Kolkata police on Friday announced a set of norms for programmes that makes it mandatory for organisers to ensure that the number of passes issued is within the capacity of the venue.
This apart, ambulances and doctors must be on guard to take care of any medical emergency.
At a news conference in Lalbazar in central Kolkata, police commissioner Vineet Goyal said henceforth all organisers would have to give an undertaking that they will follow the guidelines and the police will monitor compliance.
The announcement came three days after singer Krishnakumar Kunnath — popularly known as KK — performed at Nazrul Mancha before an audience that was allegedly three times the capacity of the auditorium. He died of a heart attack after the show.
“From now on, we will take undertakings from the organisers about arranging ambulances and doctors at the venue and identifying a hospital beforehand so that in case of an emergency people can be shifted there,” Goyal said.
“The organisers will also have to ensure crowd control. The number of tickets issued should not be more than the capacity of the venue,” he added.
One of the organisers of Tuesday’s programme has admitted that they had issued around 3,500 passes, though Nazrul Mancha can seat only around 2,500.
- Issue passes within the capacity of the venue
- Arrange for ambulance and doctor at the venue
- Identify a hospital and contact them prior to event so that people can be taken there in case of an emergency
- Submit written undertaking that the above guidelines would be followed
Asked if there was overcrowding at Nazrul Mancha on Tuesday, the top cop said: “Overcrowding might be there to some extent as the capacity (of the auditorium) was 2,500 and more people had entered.

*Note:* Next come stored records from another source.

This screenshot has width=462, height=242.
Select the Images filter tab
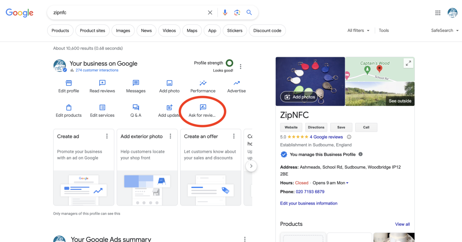click(x=123, y=30)
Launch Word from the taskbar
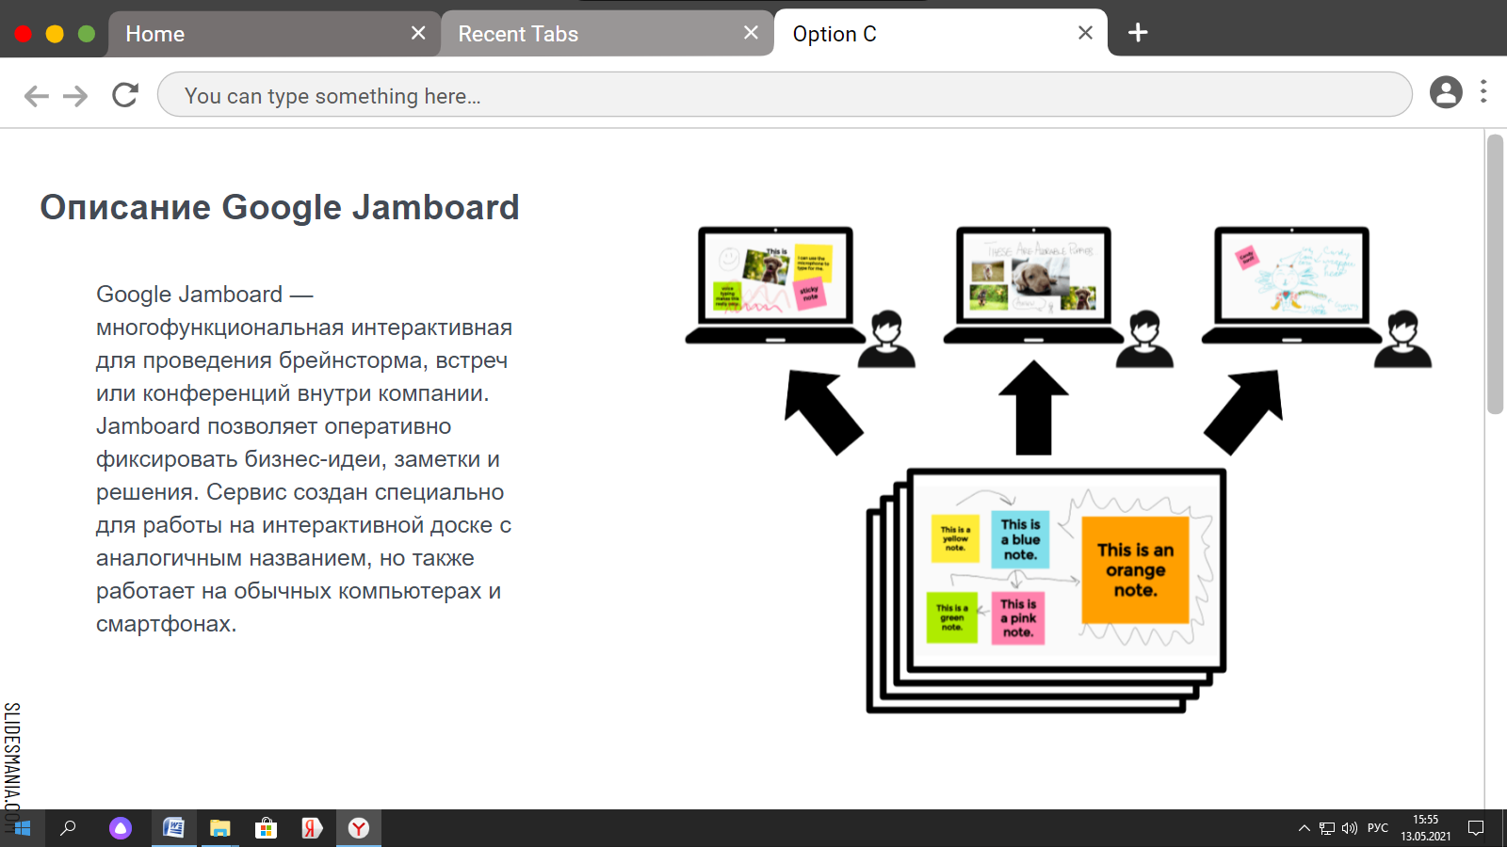Screen dimensions: 1507x847 click(173, 828)
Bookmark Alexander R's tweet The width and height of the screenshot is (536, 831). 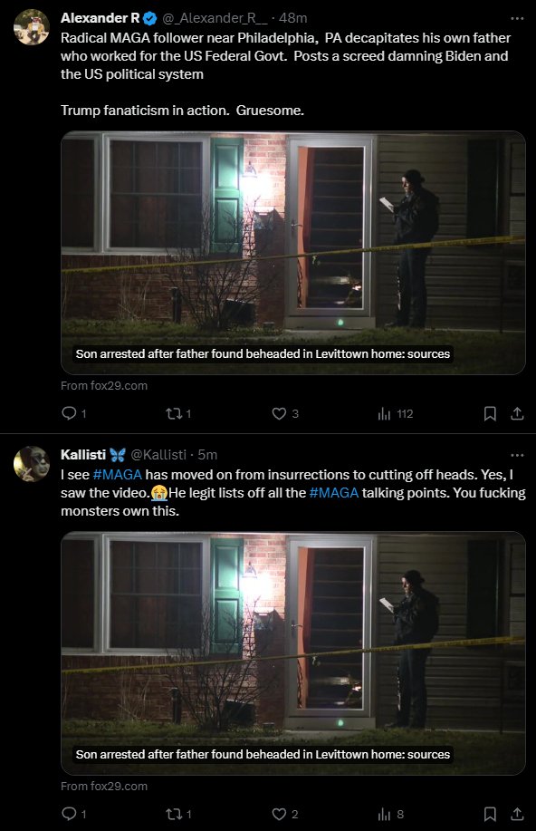pyautogui.click(x=490, y=413)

But there was nothing like people were short of space or having issues.”
Many who had attended the programme have told The Telegraph that the overcrowding had prompted organisers to keep the auditorium doors open — something that had rendered the air conditioners useless.
Kolkata police on Friday published a footage of the event. “From the video, shot by a drone, it doesn’t appear that there was overcrowding,” Goyal said.

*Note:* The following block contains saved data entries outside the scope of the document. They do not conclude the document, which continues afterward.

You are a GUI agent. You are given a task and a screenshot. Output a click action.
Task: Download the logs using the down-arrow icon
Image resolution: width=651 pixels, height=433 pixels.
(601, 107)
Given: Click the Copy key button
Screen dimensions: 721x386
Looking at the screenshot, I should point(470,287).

“There was no stampede-like situation at any point. No one, including the artistes, students, or people who attended the event, complained that anything was amiss,” he added.
According to existing rules for Nazrul Mancha, the organisers have to seek separate permissions from the police and the Kolkata Metropolitan Development Authority, the custodian of the auditorium. The organisers have to declare the nature of the event and provide a crowd estimate, depending on which the police will make its arrangements.

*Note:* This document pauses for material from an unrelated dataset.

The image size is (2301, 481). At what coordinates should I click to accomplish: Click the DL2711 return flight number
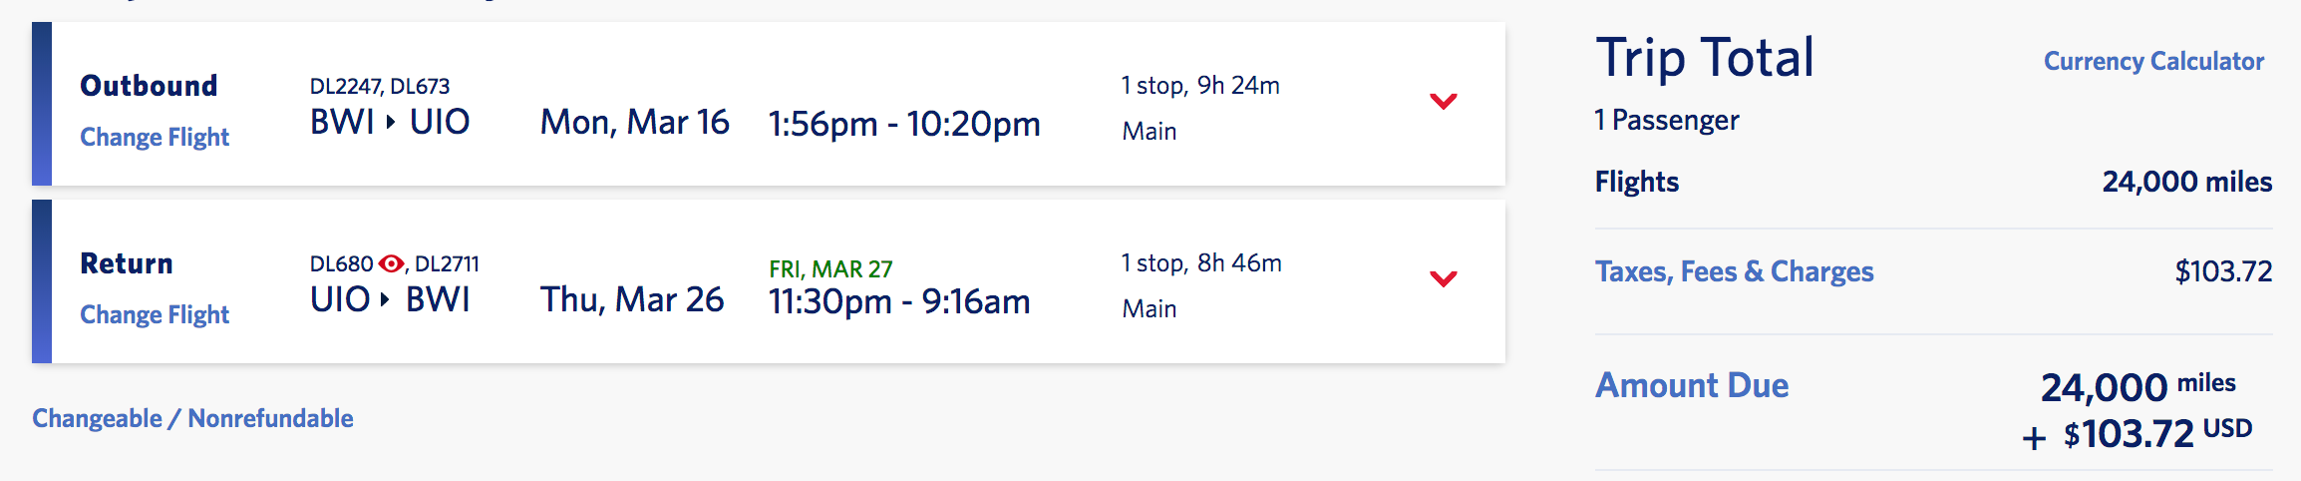pos(447,263)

“Routine arrangements are made unless there is a very big event,” an officer said.
Goyal said there was “adequate police” arrangement at Nazrul Mancha on Tuesday.
Asked if there was lawlessness as seen in several video footage where people were seen scaling the boundary wall to enter the premises, Goyal denied knowledge of any such incident.
“We have learned that the AC was functioning on that day,” he said.
He also clarified that the “fire extinguisher incident” — where some of the organisers had allegedly used a fire extinguisher to disperse the crowd — happened around 150 metres from KK while he was in the green room.